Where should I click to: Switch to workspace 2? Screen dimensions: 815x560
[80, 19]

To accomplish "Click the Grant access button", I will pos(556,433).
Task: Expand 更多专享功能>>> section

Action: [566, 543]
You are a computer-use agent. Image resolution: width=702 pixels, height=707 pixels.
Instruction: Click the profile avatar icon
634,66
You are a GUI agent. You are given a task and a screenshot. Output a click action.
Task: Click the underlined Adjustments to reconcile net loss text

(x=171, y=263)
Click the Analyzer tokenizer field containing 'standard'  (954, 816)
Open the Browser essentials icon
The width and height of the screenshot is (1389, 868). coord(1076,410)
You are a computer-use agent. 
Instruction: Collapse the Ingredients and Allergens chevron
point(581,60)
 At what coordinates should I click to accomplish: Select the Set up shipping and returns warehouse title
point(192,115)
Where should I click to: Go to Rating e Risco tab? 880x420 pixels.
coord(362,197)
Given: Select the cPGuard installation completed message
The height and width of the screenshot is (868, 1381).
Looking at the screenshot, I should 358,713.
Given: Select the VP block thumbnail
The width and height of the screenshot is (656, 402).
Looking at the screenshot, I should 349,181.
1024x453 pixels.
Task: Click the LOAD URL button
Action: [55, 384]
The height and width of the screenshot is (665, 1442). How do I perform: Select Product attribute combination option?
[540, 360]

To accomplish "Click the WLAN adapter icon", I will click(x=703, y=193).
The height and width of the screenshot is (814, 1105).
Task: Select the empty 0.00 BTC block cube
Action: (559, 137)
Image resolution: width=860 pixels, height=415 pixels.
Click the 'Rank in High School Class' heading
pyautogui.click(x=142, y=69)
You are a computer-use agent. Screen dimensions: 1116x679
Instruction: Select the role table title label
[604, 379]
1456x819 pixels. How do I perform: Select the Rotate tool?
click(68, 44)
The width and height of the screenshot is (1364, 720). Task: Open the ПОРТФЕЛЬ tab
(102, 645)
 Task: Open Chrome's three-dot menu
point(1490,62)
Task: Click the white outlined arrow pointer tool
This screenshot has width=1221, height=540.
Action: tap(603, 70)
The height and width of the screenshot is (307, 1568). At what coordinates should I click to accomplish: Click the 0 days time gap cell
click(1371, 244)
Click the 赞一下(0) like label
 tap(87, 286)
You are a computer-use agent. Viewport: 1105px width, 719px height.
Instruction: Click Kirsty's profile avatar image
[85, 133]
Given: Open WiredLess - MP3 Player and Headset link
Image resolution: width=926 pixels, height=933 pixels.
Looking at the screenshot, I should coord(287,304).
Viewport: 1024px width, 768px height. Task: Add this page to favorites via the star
==*==
* _Exercise prompt_
Write out all of the material above in full, line for line, without changing a single character.

* _Solution to this exercise_
Where should I click to: Switch to workspace 2? Screen dimensions: 815x560
[80, 19]

To accomplish "Click the Grant access button", I will pos(556,433).
Task: Expand 更多专享功能>>> section

Action: [566, 543]
You are a computer-use agent. Image resolution: width=702 pixels, height=707 pixels.
Instruction: Click the profile avatar icon
634,66
You are a GUI agent. You are given a task and a screenshot. Output a click action.
Task: Click the underlined Adjustments to reconcile net loss text

(x=171, y=263)
Click the Analyzer tokenizer field containing 'standard'  (954, 816)
Open the Browser essentials icon
The width and height of the screenshot is (1389, 868). coord(1076,410)
You are a computer-use agent. 
Instruction: Collapse the Ingredients and Allergens chevron
point(581,60)
 At what coordinates should I click to accomplish: Select the Set up shipping and returns warehouse title
point(192,115)
Where should I click to: Go to Rating e Risco tab? 880x420 pixels.
coord(362,197)
Given: Select the cPGuard installation completed message
The height and width of the screenshot is (868, 1381).
Looking at the screenshot, I should 358,713.
Given: Select the VP block thumbnail
The width and height of the screenshot is (656, 402).
Looking at the screenshot, I should 349,181.
1024x453 pixels.
Task: Click the LOAD URL button
Action: [55, 384]
The height and width of the screenshot is (665, 1442). How do I perform: Select Product attribute combination option?
[540, 360]

To accomplish "Click the WLAN adapter icon", I will click(x=703, y=193).
The height and width of the screenshot is (814, 1105).
Task: Select the empty 0.00 BTC block cube
Action: (559, 137)
Image resolution: width=860 pixels, height=415 pixels.
Click the 'Rank in High School Class' heading
pyautogui.click(x=142, y=69)
You are a computer-use agent. Screen dimensions: 1116x679
Instruction: Select the role table title label
[604, 379]
1456x819 pixels. How do I perform: Select the Rotate tool?
click(68, 44)
The width and height of the screenshot is (1364, 720). Task: Open the ПОРТФЕЛЬ tab
(102, 645)
 Task: Open Chrome's three-dot menu
point(1490,62)
Task: Click the white outlined arrow pointer tool
This screenshot has width=1221, height=540.
Action: tap(603, 70)
The height and width of the screenshot is (307, 1568). At what coordinates should I click to accomplish: Click the 0 days time gap cell
click(1371, 244)
Click the 赞一下(0) like label
 tap(87, 286)
You are a computer-use agent. Viewport: 1105px width, 719px height.
Instruction: Click Kirsty's profile avatar image
[85, 133]
Given: Open WiredLess - MP3 Player and Headset link
Image resolution: width=926 pixels, height=933 pixels.
Looking at the screenshot, I should coord(287,304).
Viewport: 1024px width, 768px height. Task: Add this page to favorites via the star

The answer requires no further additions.